They sure will want bright light for at least 16 hours per day (or 12). I'm not familiar with LED lights, but if I look at such plants growing indoors, and they aren't lit up bright enough to dazzle my eyes, I would try to give them more light.

If "too dim" is the problem, I would expect tips of branches to elongate after a week or two, and everything under the top 12" to turn pale green, then yellow, then die over a period of weeks.

Did you have to dig them out of the ground and pot them? That could cause stress, like cut roots or unsuitable soil for a pot. How big a pot? How big a plant? Too small a pot could cause stress.

When you water indoors, does water come out the bottom of the pot? If not, the soil is pretty water-retentive and might be drowning the roots. But take that with a grain of salt: I ALWAYS suspect that poor drainage is the problem indoors.

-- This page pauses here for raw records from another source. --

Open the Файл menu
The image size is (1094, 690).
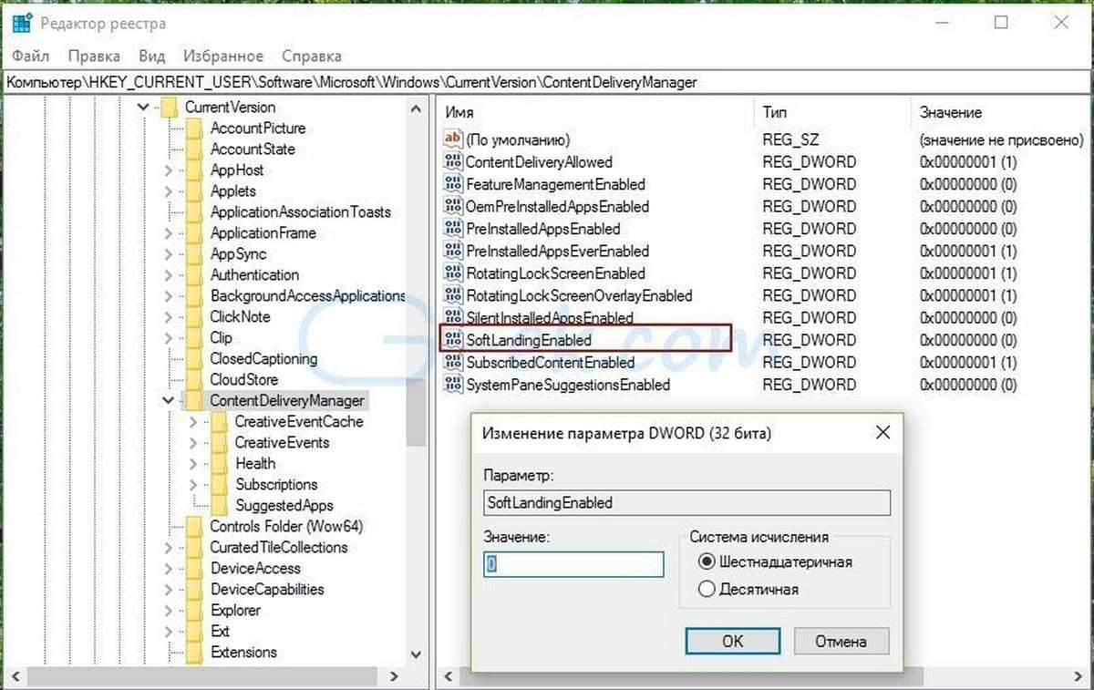point(31,57)
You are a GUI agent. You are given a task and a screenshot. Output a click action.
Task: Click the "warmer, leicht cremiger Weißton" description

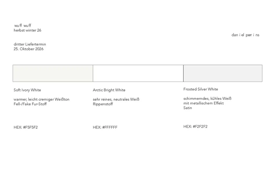click(x=41, y=99)
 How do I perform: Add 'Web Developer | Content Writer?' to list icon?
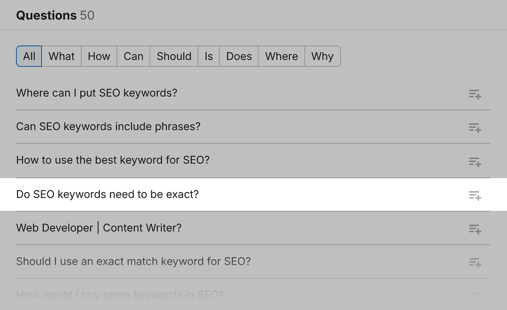point(475,229)
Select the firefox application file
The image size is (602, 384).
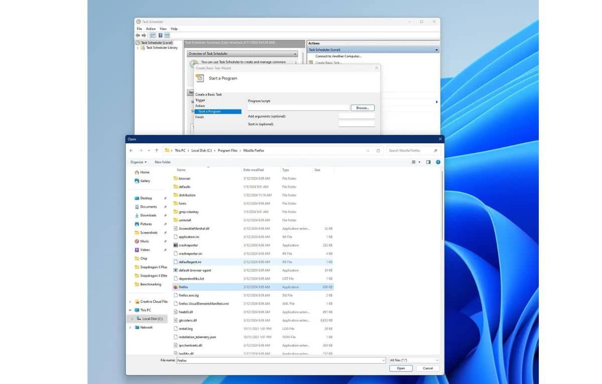click(183, 287)
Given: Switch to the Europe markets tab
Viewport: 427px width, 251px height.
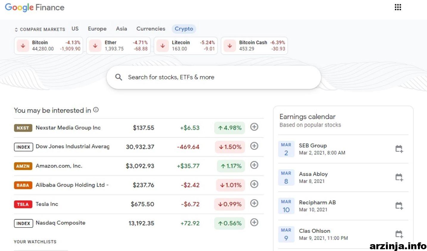Looking at the screenshot, I should (97, 29).
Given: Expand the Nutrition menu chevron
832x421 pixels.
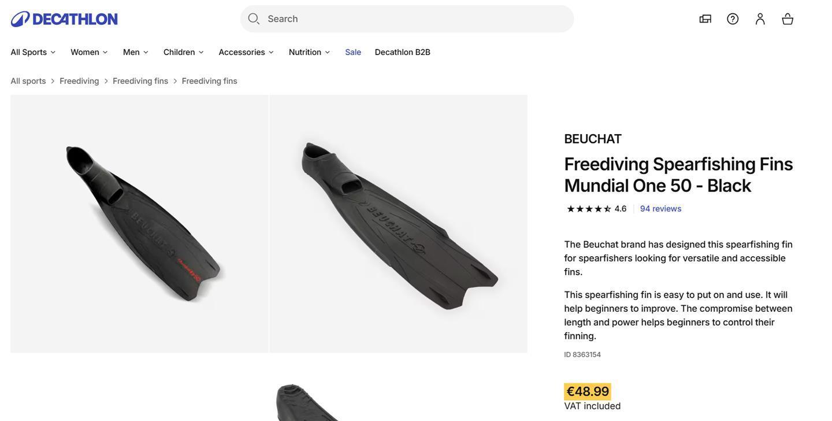Looking at the screenshot, I should [x=328, y=52].
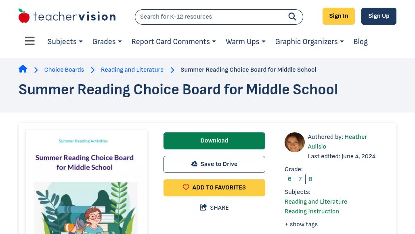Viewport: 415px width, 234px height.
Task: Click the green Download button
Action: pyautogui.click(x=214, y=141)
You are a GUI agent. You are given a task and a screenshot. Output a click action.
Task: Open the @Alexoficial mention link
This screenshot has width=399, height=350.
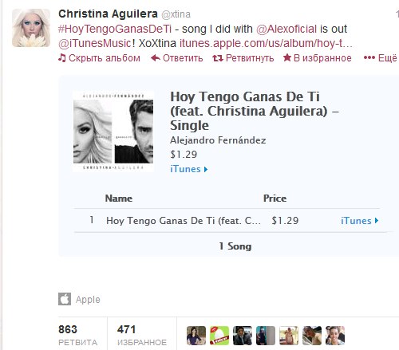286,29
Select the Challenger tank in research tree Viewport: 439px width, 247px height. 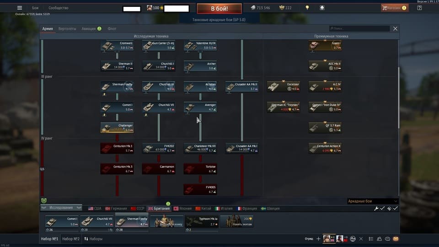117,128
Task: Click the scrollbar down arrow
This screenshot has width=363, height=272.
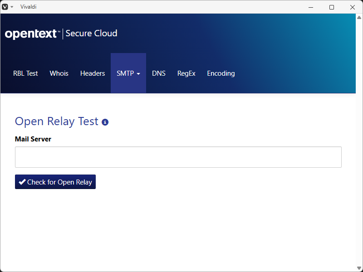Action: pyautogui.click(x=359, y=268)
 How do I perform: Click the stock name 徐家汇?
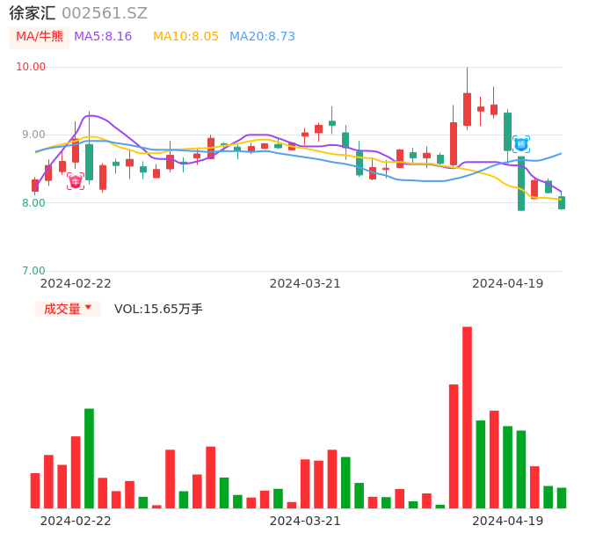(x=33, y=13)
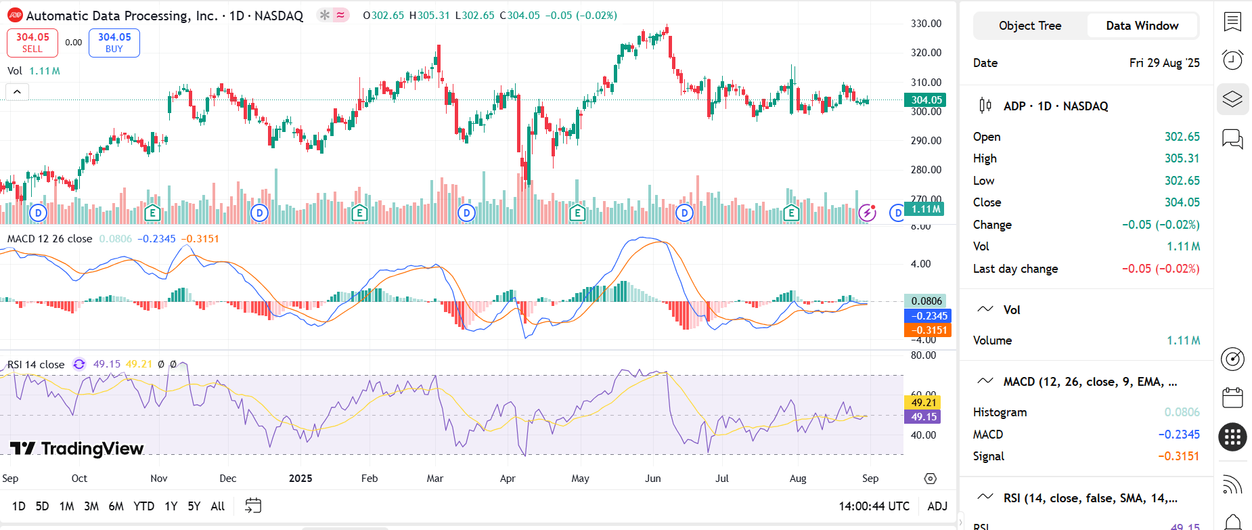This screenshot has height=530, width=1252.
Task: Collapse the MACD section in Data Window
Action: pos(985,381)
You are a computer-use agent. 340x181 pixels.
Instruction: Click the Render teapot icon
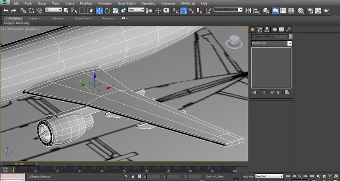(326, 10)
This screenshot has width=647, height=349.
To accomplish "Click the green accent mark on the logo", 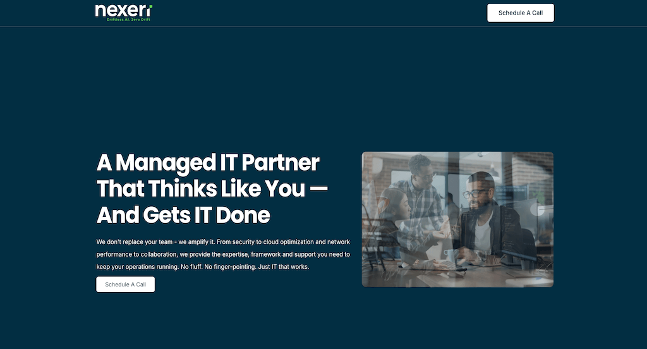I will tap(150, 6).
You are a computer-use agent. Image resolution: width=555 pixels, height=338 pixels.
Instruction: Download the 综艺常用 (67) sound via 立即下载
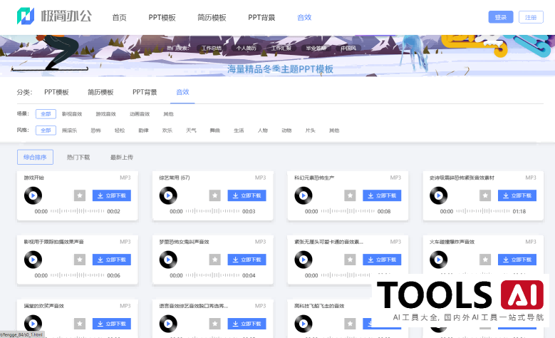(x=247, y=195)

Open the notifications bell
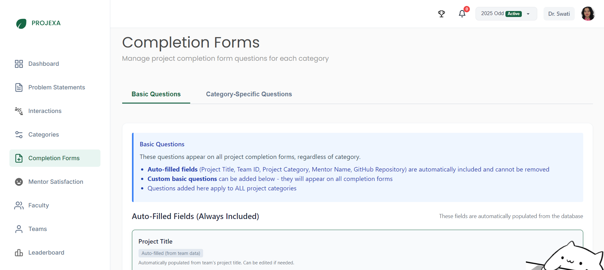click(462, 14)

Using hard or dense outdoor natural soil in a pot might result in compacted soil, reduced aeration, and excessive water retention (that is to say: root rot.) If that's a problem, you might put the pot on something elevated several inches, and set it down on an absorbent, wicking pad of fabric. Dangle the fabric off the shelf and down several inches, letting it drip into a saucer or something. That wick will help dense soil a little by pulling perched water out and giving the roots a little more chance to get a little air. This imitates the action of being in real soil outdoors, where the entire planet acts as a wick on your perched water. You can't make a pot "like" the outdoors, but you can patch up some major problems. Next time use a chunkier, soilless, fast-draining potting mix for indoors.

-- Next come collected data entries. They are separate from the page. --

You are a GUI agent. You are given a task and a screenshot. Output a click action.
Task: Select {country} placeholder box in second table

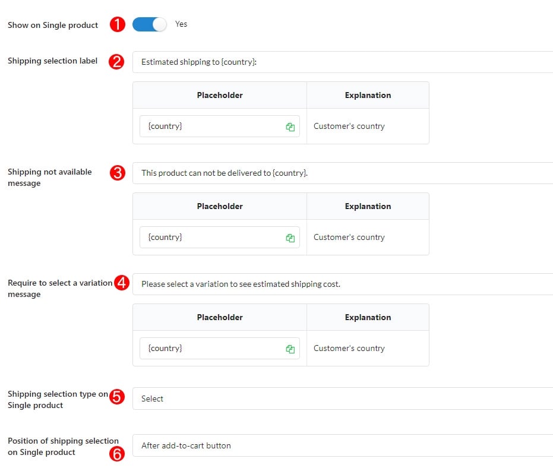click(x=219, y=238)
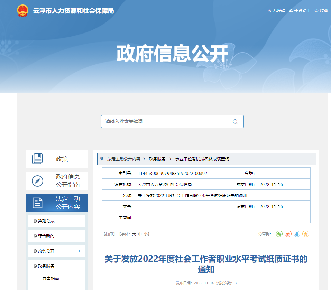Open 综合新闻 sidebar item
This screenshot has height=290, width=331.
46,236
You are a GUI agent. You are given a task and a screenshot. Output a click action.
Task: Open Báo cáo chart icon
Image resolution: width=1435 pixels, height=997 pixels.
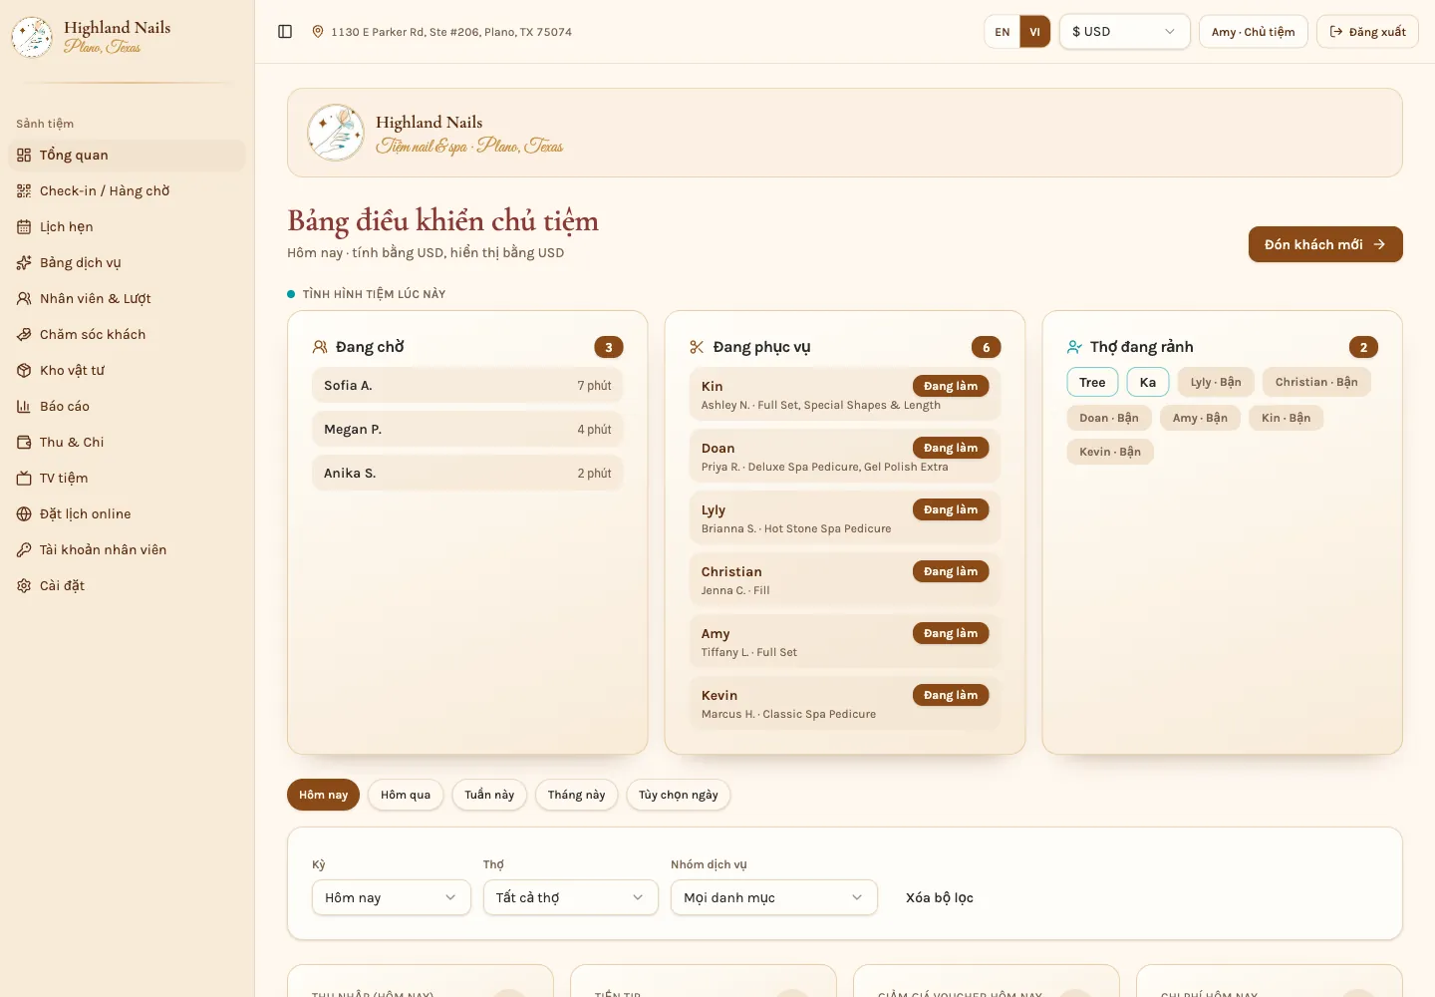click(x=24, y=406)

Leaning the pot over carefully while supporting the plant, then wiggling the root ball loose so you can look at it may tell you something. If it is rootbound, with MANY thick white healthy roots crowding the soil, pot it up to a bigger pot. If you see no roots at first and the soil is dense and wet, poke around a little, breaking soil away.

If it has FEWER roots than when you put it in the pot, and they look skinny and shriveled like white threads, they have been rotting and dying and NEED the old dank soil shaken off and really re-potted into new, better-draining potting soil. Most bagged potting soil that I've bought needs coarser stuff added, like grit, bark shreds, or Perlite. Very VERY coarse sand could be good, if you can find it. "Crushed rock" is more likely to have COARSE sand than a bag of anything labelled "Coarse Sand", which is likely to be 25% fine sand and 50% medium sand. Look for grit around 0.1 inch or 2-3 mm.

But I'm just guessing at things that might have gone wrong while bringing them indoors.

>> so they have been out there for a week slowly what appears to be frying but only on the bottom veg,

It would help us guess if you can take and post a few photos, some close-up and some far, showing the pot size and light setup.

Also another description of what's visibly wrong, like pale-green or yellowing bottom leaves, or brown-to-black, twisted leaves or leaf tips (necrotic). Little holes (insects).

That will hopefully draw more suggestions and better advice or better questions.

Good luck!

P.S. They won't like it very humid indoors. A big plant or several plants might wnat a fan unless you have very low humidity or a breeze in their growing room.